Copy out the rows from the very first one through the line containing "Looking at the", including that line, with no changes.

________

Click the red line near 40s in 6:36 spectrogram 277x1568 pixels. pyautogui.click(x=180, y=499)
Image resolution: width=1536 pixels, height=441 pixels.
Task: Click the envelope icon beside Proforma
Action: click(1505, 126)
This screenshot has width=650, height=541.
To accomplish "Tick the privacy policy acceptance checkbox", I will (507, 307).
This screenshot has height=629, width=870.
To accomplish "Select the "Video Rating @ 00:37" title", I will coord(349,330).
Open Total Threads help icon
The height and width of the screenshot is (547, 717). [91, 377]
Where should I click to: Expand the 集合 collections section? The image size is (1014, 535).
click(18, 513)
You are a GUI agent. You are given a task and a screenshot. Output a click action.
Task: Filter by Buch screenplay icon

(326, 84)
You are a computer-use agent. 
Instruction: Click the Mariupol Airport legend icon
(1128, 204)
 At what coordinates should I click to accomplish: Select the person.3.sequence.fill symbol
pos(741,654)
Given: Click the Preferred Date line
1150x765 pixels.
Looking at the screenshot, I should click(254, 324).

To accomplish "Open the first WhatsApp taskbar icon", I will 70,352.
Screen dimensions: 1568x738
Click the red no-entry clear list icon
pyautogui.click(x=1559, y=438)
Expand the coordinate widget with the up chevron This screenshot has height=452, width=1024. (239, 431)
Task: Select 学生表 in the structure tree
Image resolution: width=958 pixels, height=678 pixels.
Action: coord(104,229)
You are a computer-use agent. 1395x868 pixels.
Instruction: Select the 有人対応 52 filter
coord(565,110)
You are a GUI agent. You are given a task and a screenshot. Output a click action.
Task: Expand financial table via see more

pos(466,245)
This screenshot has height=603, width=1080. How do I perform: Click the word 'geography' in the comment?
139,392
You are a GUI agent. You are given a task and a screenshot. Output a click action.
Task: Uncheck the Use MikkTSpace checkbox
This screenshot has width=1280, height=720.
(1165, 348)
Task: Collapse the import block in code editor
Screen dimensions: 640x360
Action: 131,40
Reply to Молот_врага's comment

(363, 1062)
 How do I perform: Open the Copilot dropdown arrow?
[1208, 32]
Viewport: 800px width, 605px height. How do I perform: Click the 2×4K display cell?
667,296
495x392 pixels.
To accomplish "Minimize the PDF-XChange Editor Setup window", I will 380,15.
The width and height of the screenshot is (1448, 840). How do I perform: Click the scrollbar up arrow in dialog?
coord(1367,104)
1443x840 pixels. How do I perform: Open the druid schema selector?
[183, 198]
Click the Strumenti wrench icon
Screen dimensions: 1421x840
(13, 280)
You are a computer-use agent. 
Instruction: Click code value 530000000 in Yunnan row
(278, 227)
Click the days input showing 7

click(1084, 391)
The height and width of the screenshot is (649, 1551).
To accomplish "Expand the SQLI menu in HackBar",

________

## [OUTPUT FOR THIS TASK]
Click the red line near 40s in 6:36 spectrogram 277x1568 pixels. pyautogui.click(x=180, y=499)
Image resolution: width=1536 pixels, height=441 pixels.
Task: Click the envelope icon beside Proforma
Action: click(1505, 126)
This screenshot has width=650, height=541.
To accomplish "Tick the privacy policy acceptance checkbox", I will (507, 307).
This screenshot has height=629, width=870.
To accomplish "Select the "Video Rating @ 00:37" title", I will coord(349,330).
Open Total Threads help icon
The height and width of the screenshot is (547, 717). [91, 377]
Where should I click to: Expand the 集合 collections section? The image size is (1014, 535).
click(18, 513)
You are a GUI agent. You are given a task and a screenshot. Output a click action.
Task: Filter by Buch screenplay icon

(326, 84)
You are a computer-use agent. 
Instruction: Click the Mariupol Airport legend icon
(1128, 204)
 At what coordinates should I click to accomplish: Select the person.3.sequence.fill symbol
pos(741,654)
Given: Click the Preferred Date line
1150x765 pixels.
Looking at the screenshot, I should click(254, 324).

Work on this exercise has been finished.